In general all material contaminated with biological select agents and toxins (BSAT) including animal samples and concentrated vials of material should be decontaminated prior to leaving the select agent registered containment area. There are situations when this cannot occur based on the location of autoclaves, digesters, renderers, and radiation treatment sites which are located in separate rooms, buildings or locations outside of registered select agent space. This guidance document provides the minimum risk mitigation measures needed to ensure appropriate security and decontamination of BSATs while these separate locations are being utilized. The Federal Select Agent Program may request documentation on these procedures.

Solid Waste Treatment

Separate infectious waste treatment areas such as autoclave rooms, digester or renderer rooms and incinerator facilities do not need to be listed in an entity registration as long as these areas are not used for the storage of unprocessed select agent and toxin contaminated materials. If the waste treatment facility is not in containment the entity should ensure the following practices are in place.

• Solid select agent waste is transported to and placed in the decontamination unit by a person who has access approval to BSAT following security risk assessment (approved SRA). Please refer to http://www.selectagents.gov/risk.html for SRA information.
• Waste is transported in covered containers that are decontaminated before removing from containment and the inside of the container decontaminated before removing from the waste treatment area.
• Waste is transported using personal protective equipment determined appropriate by a risk assessment.
• Waste should not be transported through a public area but if this is the case because the entity has no other option there is a description in the incident response plan on how the entity would deal with a spillage in the public area.
• The decontamination unit is started as soon as the material is placed in the unit and it is confirmed by the person with the approved SRA that the decontamination cycle begins. It is not necessary for the entity to require the person with the approved SRA to remain in the area during the entire decontamination cycle but only to be reasonably assured that the cycle has begun.
• The person with the approved SRA confirms that the decontamination cycle, using system settings expected to render the contaminated material non-infectious or non-toxic, has been completed according to system specifications.
• The decontamination unit is on a regular maintenance schedule.
• There is a means of verifying that all parameters of the decontamination cycle have been attained (e.g., recording tape, biological indicators, probes, etc.).
• Records are maintained of decontamination that includes material decontaminated, date of decontamination, cycle description and any verification documentation. These records should be maintained for three years.
• There is documentation to verify the process used is capable of completely decontaminating the material to be processed.
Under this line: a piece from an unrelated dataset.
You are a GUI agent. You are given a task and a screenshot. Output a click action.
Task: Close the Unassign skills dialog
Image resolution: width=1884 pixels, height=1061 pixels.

Some entities will provide the decontaminated waste to a medical waste vendor who will take the waste to an incinerator and some entities will place the decontaminated waste in the normal waste stream. Whatever process is used by the entity, the entity is expected to have procedures in place to mitigate the risk to public, animal or plant health, or environmental exposure should a failure of the decontamination process be detected after the materials has been released. Entities should be mindful that high use equipment or older equipment may require more frequent maintenance.

While biological indicators to test decontamination systems are not specified in the Biosafety in Microbiological and Biomedical Laboratories (BMBL) it is reasonable to expect the entity to verify by some means that the decontaminations system is operating within specifications and is able to effectively decontaminate infectious waste.

Liquid Waste Treatment

Liquid waste that is not decontaminated in the solid waste treatment stream may be decontaminated by several means. Contaminated liquid waste may be decontaminated by holding in a container, or sink with chemical disinfectant. An Effluent Decontamination System (EDS) may also be utilized if large amounts of liquid waste such as liquid from showers and from animal holding facilities are generated. In general, the EDS, holding tank, cook tank or pass through systems, do not normally require registration, however registration may be required in special circumstances. The entity should confirm the need to register especially if large animal waste is processed. If the entity has an EDS, the entity should confirm the following:

• The pipe leading from the containment area to the EDS is sealed and checked at least annually for leaks. A double walled pipe is preferred.
• There are procedures and structures in place to contain more liquid than the EDS system would process should there be a spill of the liquid from the EDS.
• Procedures are in place for the cleanup of a spill from the EDS.
• There is documentation that the decontamination cycle is adequate for the material to be processed.
• There are records of routine maintenance of the EDS.
• In cases where there are high levels of contamination or high matrix content such as in infected animal holding areas there should be procedures for waste treatment prior to leaving containment.
• There are records that EDS operation staff have been trained on how to respond to leaks and spills.

Radiation Facilities

Entities that use radiation facilities (irradiators) which are not within the level 3 or 4 containment areas are not required to include the facility on their registration however the following conditions should exist if the facility is used for radiation of select agents.

• An SRA approved individual transports the select agent material to the radiation room, places the material into the radiation unit, ensures that the unit is operating and confirms at the end of the cycle that the radiation cycle has been completed without interruption.
• The material container is decontaminated before leaving containment and the material is transported in an enclosed transfer containment device.
• There are the means to control access to the radiation room at least during the time the select agent material is in the room.